Supposing you could have been taken miraculously from your fogs and midday lamps of London, and put with me in the _Celestine_, and told that that sullen land looming through the murk could be yours, if you could guess its name, then you would have guessed nothing below the fortieth parallel.
No matter; when you were told, you would have laughed at your loss. Now you understood why it was called the Dark Continent. It looked the home of slavery, murder, rhinoceroses, the Congo, war, human sacrifices, and gorillas. It had the forefront of the world of skulls and horrors, ultimatums, mining concessions, chains, and development. Its rulers would be throned on bone-heaps. You will say (of course you will say) that I saw Africa like that because I was weary of the place. Not at all. I was merely looking at it. The feeling had been growing on me since first I saw Africa at Oran, where I landed. The longer I stay, the more depressed I get.

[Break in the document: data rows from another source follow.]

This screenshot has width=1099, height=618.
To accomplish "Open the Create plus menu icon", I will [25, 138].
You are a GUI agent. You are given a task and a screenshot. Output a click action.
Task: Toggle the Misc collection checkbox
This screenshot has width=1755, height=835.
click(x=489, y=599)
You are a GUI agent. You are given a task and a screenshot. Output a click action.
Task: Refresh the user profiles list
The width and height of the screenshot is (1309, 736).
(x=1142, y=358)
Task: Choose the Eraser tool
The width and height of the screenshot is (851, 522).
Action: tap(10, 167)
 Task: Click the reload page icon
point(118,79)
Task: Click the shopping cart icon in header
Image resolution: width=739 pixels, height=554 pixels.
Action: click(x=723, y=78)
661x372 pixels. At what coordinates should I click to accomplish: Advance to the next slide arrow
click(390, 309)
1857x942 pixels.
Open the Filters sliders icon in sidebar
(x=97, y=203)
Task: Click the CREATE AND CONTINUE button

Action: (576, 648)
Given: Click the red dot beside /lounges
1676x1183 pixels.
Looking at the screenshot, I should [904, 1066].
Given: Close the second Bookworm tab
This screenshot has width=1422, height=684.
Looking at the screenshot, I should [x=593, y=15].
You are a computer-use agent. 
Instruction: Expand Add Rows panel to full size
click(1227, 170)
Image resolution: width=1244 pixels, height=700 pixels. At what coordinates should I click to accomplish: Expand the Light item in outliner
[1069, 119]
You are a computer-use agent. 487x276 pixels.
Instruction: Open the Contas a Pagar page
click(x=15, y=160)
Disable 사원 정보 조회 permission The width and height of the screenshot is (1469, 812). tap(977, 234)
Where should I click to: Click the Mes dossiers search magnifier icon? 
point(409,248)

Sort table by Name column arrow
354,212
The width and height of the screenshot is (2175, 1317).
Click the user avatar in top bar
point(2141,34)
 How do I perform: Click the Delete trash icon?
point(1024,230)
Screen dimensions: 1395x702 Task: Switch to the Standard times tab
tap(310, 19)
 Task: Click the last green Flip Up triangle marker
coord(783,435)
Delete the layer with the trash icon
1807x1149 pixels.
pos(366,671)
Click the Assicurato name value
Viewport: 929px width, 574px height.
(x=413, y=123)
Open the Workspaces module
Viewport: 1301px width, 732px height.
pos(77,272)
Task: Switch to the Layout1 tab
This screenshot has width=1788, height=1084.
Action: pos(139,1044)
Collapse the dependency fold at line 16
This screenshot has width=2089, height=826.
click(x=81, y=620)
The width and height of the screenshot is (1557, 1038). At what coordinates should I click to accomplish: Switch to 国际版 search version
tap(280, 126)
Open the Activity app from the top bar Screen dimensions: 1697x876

This has nothing to do with the storm. This African shadow does not chill you because you wish you were home, and home is far away. It does not come of your rare and lucky idleness, in which you have to do nothing but enjoy yourself; generally a sufficient reason for melancholy, though rarely so in my own case. No, Africa itself is the reason. There is an invisible emanation from its soil, the aura of evil in antiquity. You cannot see it, at first you are unaware it is there, and cannot know, therefore, what is the matter with you. This haunting premonition is different from mere wearying and boredom. It gets worse, the longer you stay; it goes deeper than sadness, it descends into a conviction of something that is without hope, that is bad in its nature, and unrepentant in its arrogant heart. When you have got so far down you have had time to discover what that is which has put you so low. The day may be radiant, the sky just what you had hoped to find in Africa, and the people in the market-place a lively and chromatic jangle; but the shadow of what we call inhumanity (when we are trying to persuade ourselves that humanity is something very different) chills and darkens the heart.